Carry on the account of noticing Ease in the body from the point where it stops.

• SUPPLIED PASSAGE
= = = = = = =
Part 1: The Circle Opens
Mio starts out with the simplest of directives: “We’re just collecting info and we’ll see.” He wasn’t referring to any data in a scientific sense, but rather to the unfolding sensations, observations, and little awakenings that arise in the body when you pay it a particular kind of attention: ...a curiosity about ease and what’s happening to that Ease.
They start with TheCyCle™, a simple almost meditative activity that uses the phrase “Where else…do I seem…to be Easing…a bit.” along with counting and holding each finger in turn.
The finger-counting serves as a bridge. It's simple enough that the body doesn't strain to execute it, yet complex enough that the mind can't wander too far without you noticing.
They do an assortment of mostly simple movements where each repetition is an experiment: wondering...What happens to me when I do this? What happens to the Ease in me as I do the things I do?
The purpose, though, isn’t the movement. The purpose is the awareness of the movement. Or more precisely: the awareness of what effect the movement is having upon your experience of the Ease in yourself.
= = = = = = =
• ENTRIES SUPPLIED
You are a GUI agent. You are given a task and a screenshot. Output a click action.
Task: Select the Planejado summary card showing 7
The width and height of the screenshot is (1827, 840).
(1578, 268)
= = = = = = =
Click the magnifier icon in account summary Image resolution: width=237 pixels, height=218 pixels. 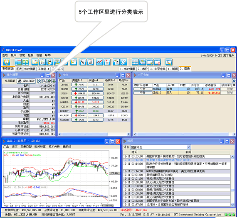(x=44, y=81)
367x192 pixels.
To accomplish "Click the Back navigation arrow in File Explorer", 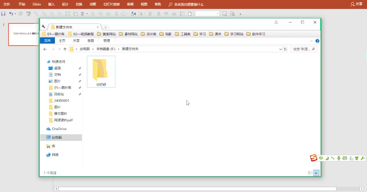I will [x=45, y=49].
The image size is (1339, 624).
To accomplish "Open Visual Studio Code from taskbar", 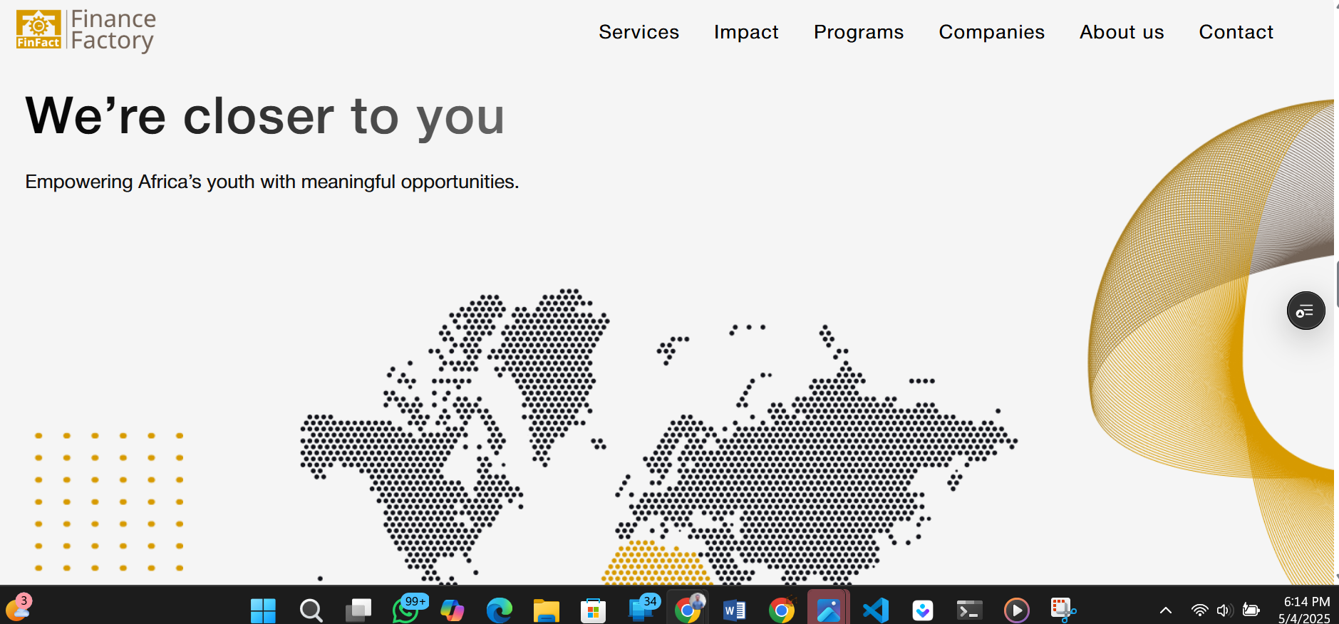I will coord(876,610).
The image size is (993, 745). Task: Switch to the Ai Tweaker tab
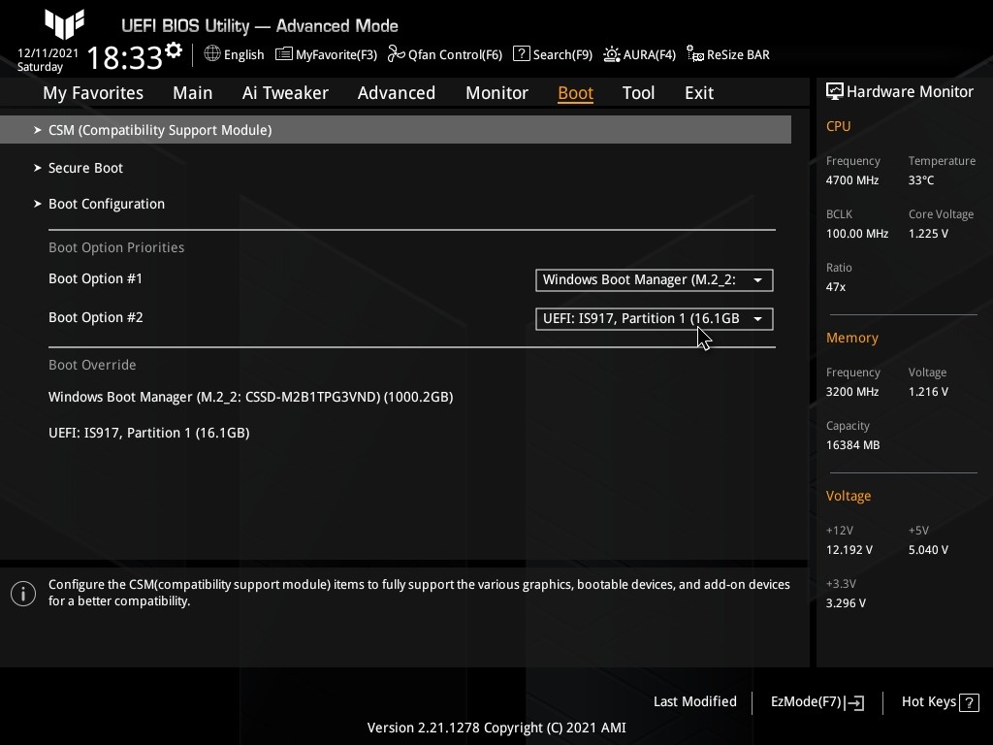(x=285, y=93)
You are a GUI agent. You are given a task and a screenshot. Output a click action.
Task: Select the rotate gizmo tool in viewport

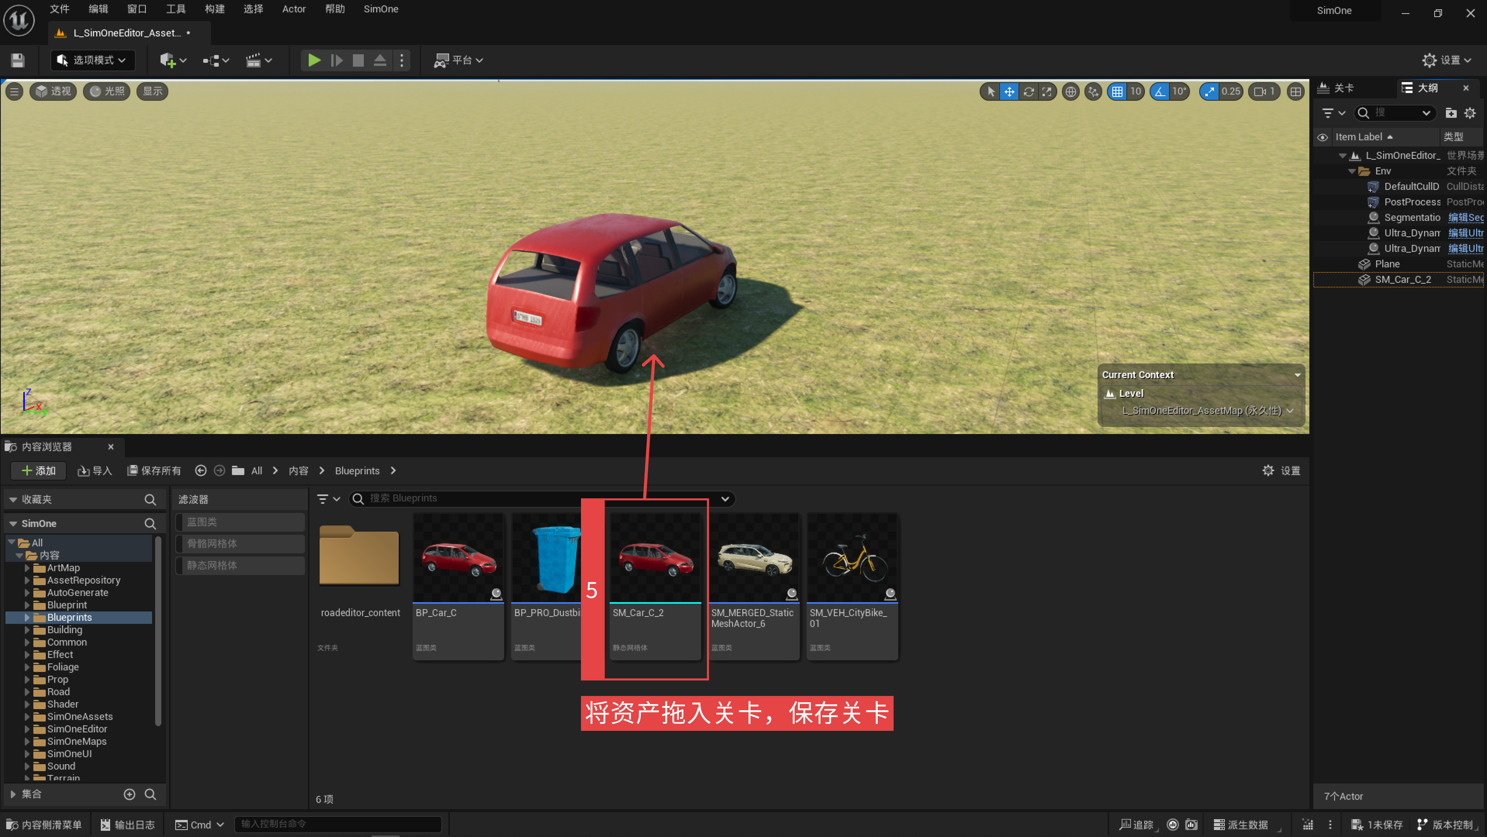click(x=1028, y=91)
= = = = = = =
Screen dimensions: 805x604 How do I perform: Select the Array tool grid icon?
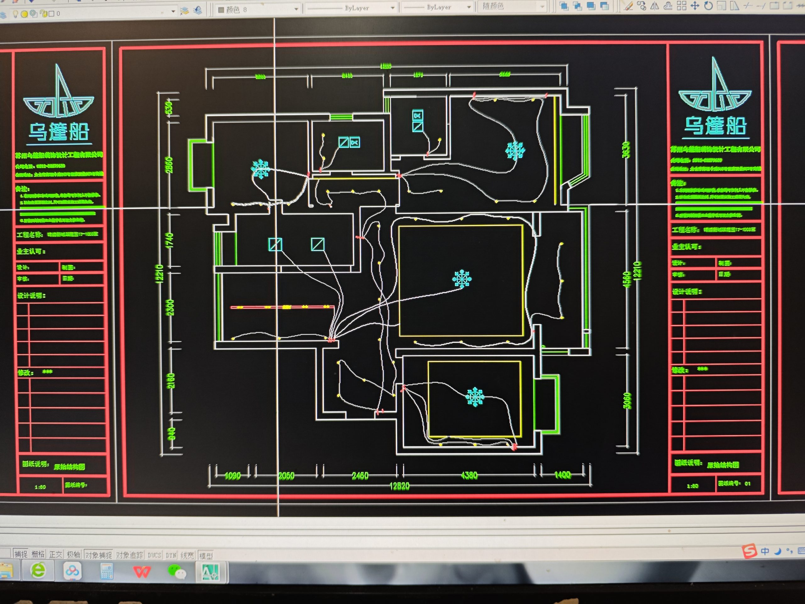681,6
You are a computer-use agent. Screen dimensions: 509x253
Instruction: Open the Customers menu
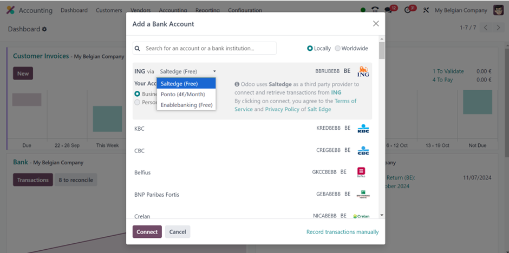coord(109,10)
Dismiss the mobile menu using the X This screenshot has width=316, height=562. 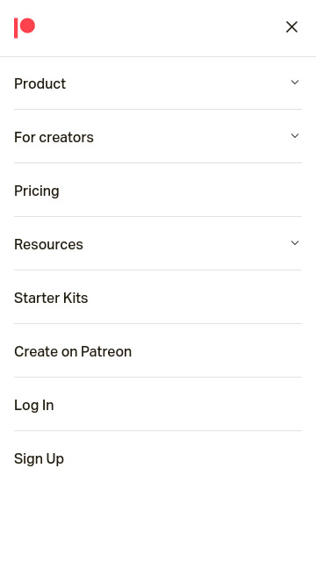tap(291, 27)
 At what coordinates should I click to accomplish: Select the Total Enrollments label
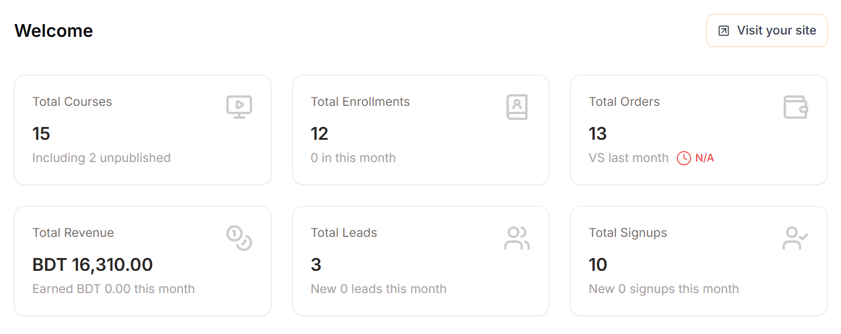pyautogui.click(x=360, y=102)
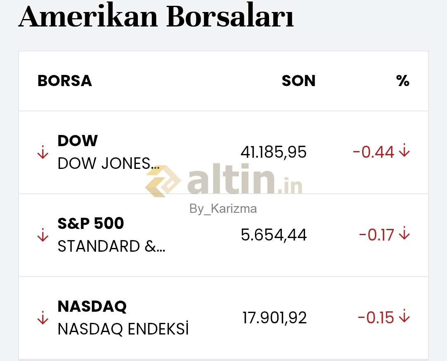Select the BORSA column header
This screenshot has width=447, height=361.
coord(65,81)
= = = = = = =
• TASK OUTPUT
In one of the activities they do what seems to be a body scan. Why a body scan? Because interference grows in the unnoticed.
Bringing attention systematically from crown to toe is an exercise in using Ease to create an experiential baseline of flow and then observing what affect thinking about each body part in the scan has upon that flow.
The word “zero” simply cues curiosity. It’s a reset point. A reorientation orchestrated in the movement centers of the brain that respond by releasing unnecessary tension.
This whole first part of the session was not about getting anywhere in particular. It was all about coming back. Coming back to yourself. Coming back to noticing. Creating an experiential set point that will make it possible for you to be completely objective about the quality of the choices that you are about to make.
Part 2: Sleeping Position, Pillows, and the Myth of the Perfect Setup
It was Dani who asked the first question. “I have an inquiry,” she said, as if unsure whether the question belonged in this class. But it did. “It’s to do with sleeping position.”
Dani described tightness—specifically on the right side, up into the occipital area. She referenced an interview she’d heard, where a man advocated back-sleeping with a special pillow designed to restore the natural curve of the neck.
“Was he selling that pillow?” Mio asked, dryly.
“Yes,” Dani admitted, smiling.
Mio went on. “The best way to protect your sleep is what you do during the day—with your thinking and your body.”
Not posture. Not pillow. Not special angles. But thinking.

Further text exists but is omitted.